Amazon Opens Wallet, Starts Paying Taxes In European Countries
Leave it to the lawyers to find loopholes wherever they may exist. For Amazon
and its legal advisers, that meant processing all European sales in Luxembourg, a comparatively low tax region that's been saving the online vendor a significant amount of money. It also drew the ire of European regulators, and in the midst of a series of probes into tax deals that companies like Amazon have struck with individual countries, the world's largest online shop has changed the way it pays taxes.
Instead of processing all sales in Luxembourg, Amazon on May 1 began booking revenue from retail sales in individual European countries, with local branches in the U.K., Germany, Italy, and Spain, according to a report in The Wall Street Journal
. The move could me a much higher tax bill for Amazon, and it could also put pressure on other companies to follow suit.
The European Union began investigating Amazon's "cosmetic" tax scheme in January on the belief that going through Luxembourg might provide the site with an illegal and unfair advantage and run afoul of European law.

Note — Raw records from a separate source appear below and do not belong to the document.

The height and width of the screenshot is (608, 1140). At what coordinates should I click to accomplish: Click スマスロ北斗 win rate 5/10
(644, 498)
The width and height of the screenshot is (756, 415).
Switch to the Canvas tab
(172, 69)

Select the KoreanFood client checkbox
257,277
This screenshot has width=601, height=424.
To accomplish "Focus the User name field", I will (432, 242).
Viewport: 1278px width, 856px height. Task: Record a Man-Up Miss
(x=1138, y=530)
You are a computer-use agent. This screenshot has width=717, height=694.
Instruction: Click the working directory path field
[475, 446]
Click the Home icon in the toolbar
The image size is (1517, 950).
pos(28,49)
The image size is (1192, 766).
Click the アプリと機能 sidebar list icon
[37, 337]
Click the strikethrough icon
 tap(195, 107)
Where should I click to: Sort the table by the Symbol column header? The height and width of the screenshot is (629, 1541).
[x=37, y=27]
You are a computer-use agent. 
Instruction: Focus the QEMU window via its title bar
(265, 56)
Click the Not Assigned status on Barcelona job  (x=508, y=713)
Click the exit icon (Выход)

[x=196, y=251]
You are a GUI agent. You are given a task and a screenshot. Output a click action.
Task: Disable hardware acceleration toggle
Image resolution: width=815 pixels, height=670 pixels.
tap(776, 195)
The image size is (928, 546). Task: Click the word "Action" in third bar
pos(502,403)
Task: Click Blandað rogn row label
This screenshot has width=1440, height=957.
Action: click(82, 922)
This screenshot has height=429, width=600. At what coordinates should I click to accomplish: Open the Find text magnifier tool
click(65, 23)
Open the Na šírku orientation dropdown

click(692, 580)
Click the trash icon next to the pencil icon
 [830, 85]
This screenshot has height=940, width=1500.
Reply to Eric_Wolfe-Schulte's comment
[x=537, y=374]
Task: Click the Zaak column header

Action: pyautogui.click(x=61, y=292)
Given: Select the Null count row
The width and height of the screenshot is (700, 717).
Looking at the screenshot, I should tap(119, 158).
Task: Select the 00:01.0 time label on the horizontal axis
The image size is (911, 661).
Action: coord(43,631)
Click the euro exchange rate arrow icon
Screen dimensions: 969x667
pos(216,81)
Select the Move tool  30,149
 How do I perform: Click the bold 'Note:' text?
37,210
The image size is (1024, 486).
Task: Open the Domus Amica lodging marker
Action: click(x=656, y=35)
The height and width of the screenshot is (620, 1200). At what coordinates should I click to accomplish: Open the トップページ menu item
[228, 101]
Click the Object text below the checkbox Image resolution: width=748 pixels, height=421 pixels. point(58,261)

Regulators have also been looking into several other firms, including Apple
and Starbucks, to see if they're receiving special treatment.
Amazon didn't have much to say on the matter other than offering up a canned statement saying it regularly reviews its business structures. And even though Amazon recently altered its tax strategy in Europe, the EU could still fine the company if it finds any wrongdoing on Amazon's part.